Abgesehen von der Meinungsverschiedenheit über das Schicksal der Stadt und die Art der Kriegführung, haben sicher auch persönliche Beweggründe zum Bruch zwischen den Führern beigetragen. Der Admiral wollte sich nicht unter den Befehl des Rates stellen; der Gouverneur sah sich durch Labourdonnaye in seiner Würde sowie in seinen Rechten verletzt und seine ganze Politik dem Nabob gegenüber in Frage gestellt; auch ging das Gerücht, der Admiral sei von den Engländern bestochen.

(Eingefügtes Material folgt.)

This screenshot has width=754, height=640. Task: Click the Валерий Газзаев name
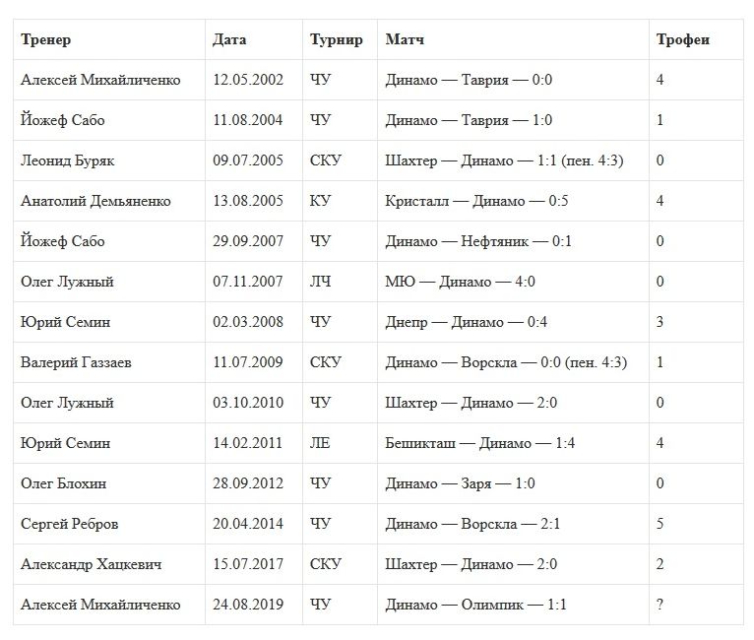click(x=76, y=362)
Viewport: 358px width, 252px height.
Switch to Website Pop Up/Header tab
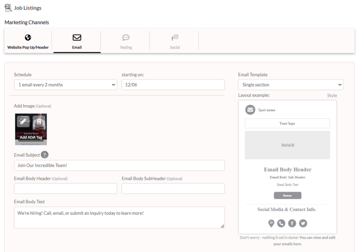[28, 41]
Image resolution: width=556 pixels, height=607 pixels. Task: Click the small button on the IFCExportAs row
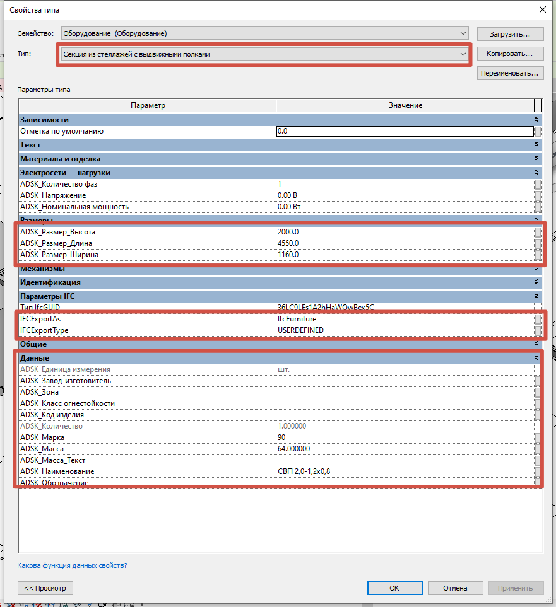coord(538,319)
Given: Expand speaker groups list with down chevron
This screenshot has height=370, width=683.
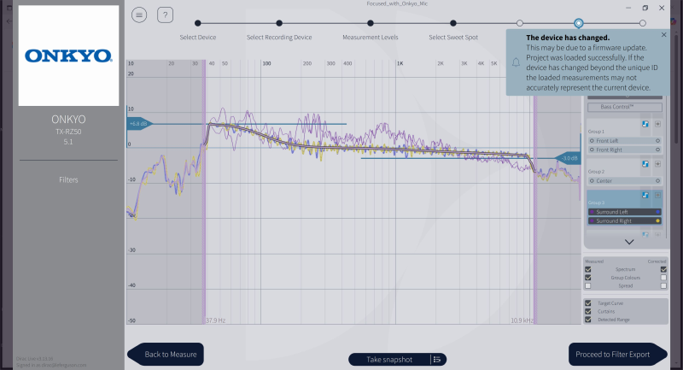Looking at the screenshot, I should click(629, 242).
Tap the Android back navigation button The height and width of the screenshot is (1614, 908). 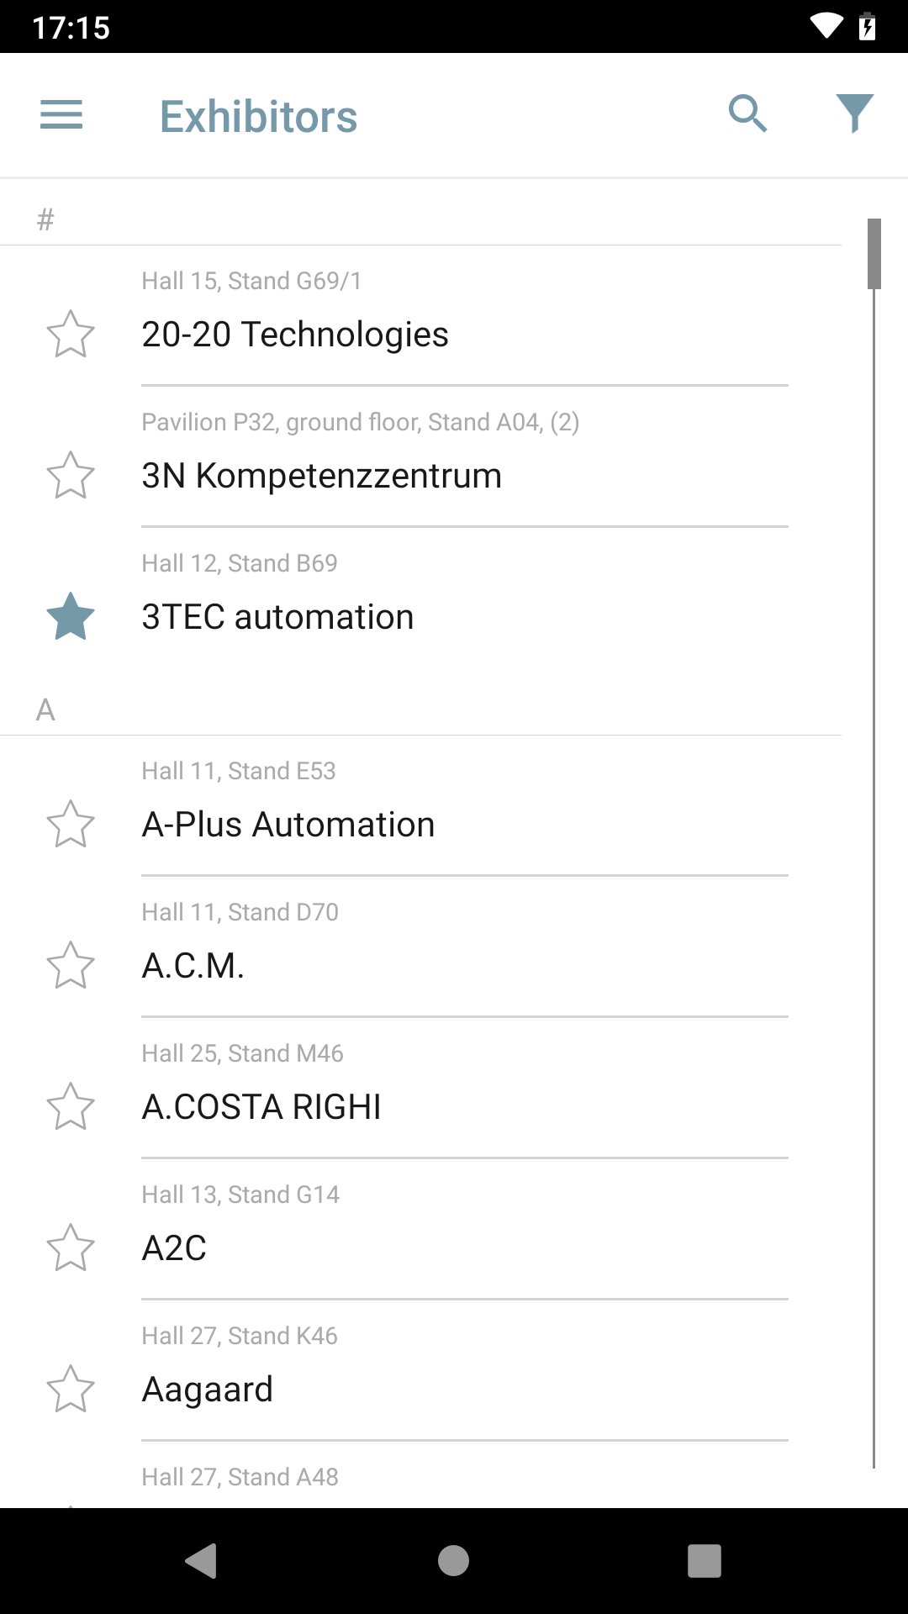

Dupleix hatte nicht die Macht, seine Ansicht durchzusetzen, da die Offiziere der Expedition zum Admiral hielten und auch die dreier Linienschiffe, die am 8. Oktober von Frankreich ankamen, sowie die von verschiedenen Kompagnieschiffen, die bisher bei Sumatra gekreuzt hatten, auf dessen Seite traten. Labourdonnaye schloß am 27. September den Vertrag über ein Lösegeld von 421 666 Lstrl. ab, der am 18. Oktober bestätigt und dahin ergänzt wurde, daß Madras am 1. Januar 1747 zurückzugeben sei. Der Admiral hatte sich beeilen müssen, da er der Jahreszeit halber nicht länger an der Küste bleiben konnte; schon am 13. Oktober waren in einem Sturme drei Schiffe gesunken und mehrere schwer beschädigt. Nach notdürftiger Ausbesserung traf er dann am 27. Oktober vor Pondichery ein; er war durch die erwähnten Verstärkungen trotz der Verluste immer noch in der Lage, den Beschlüssen des Gouverneurs und des Rates zu trotzen. Die Uneinigkeit dauerte fort. Um im nächsten Jahre dem Feinde zur See wieder kräftig entgegentreten zu können, verlangte Dupleix, die Schiffe sollten in Atchin überwintern; Labourdonnayes Plan war, sie in Goa gründlich auszubessern und dort noch einige zum Kriegsdienst auszurüsten. Da ihm der Gouverneur Geldmittel, Geschütze und Leute zu diesem Zweck verweigerte, ging er mit den Schiffen seines ursprünglichen Geschwaders über Isle de France nach Frankreich zurück[65]. Die neu herausgekommenen Linienschiffe begaben sich zum überwintern nach Atchin.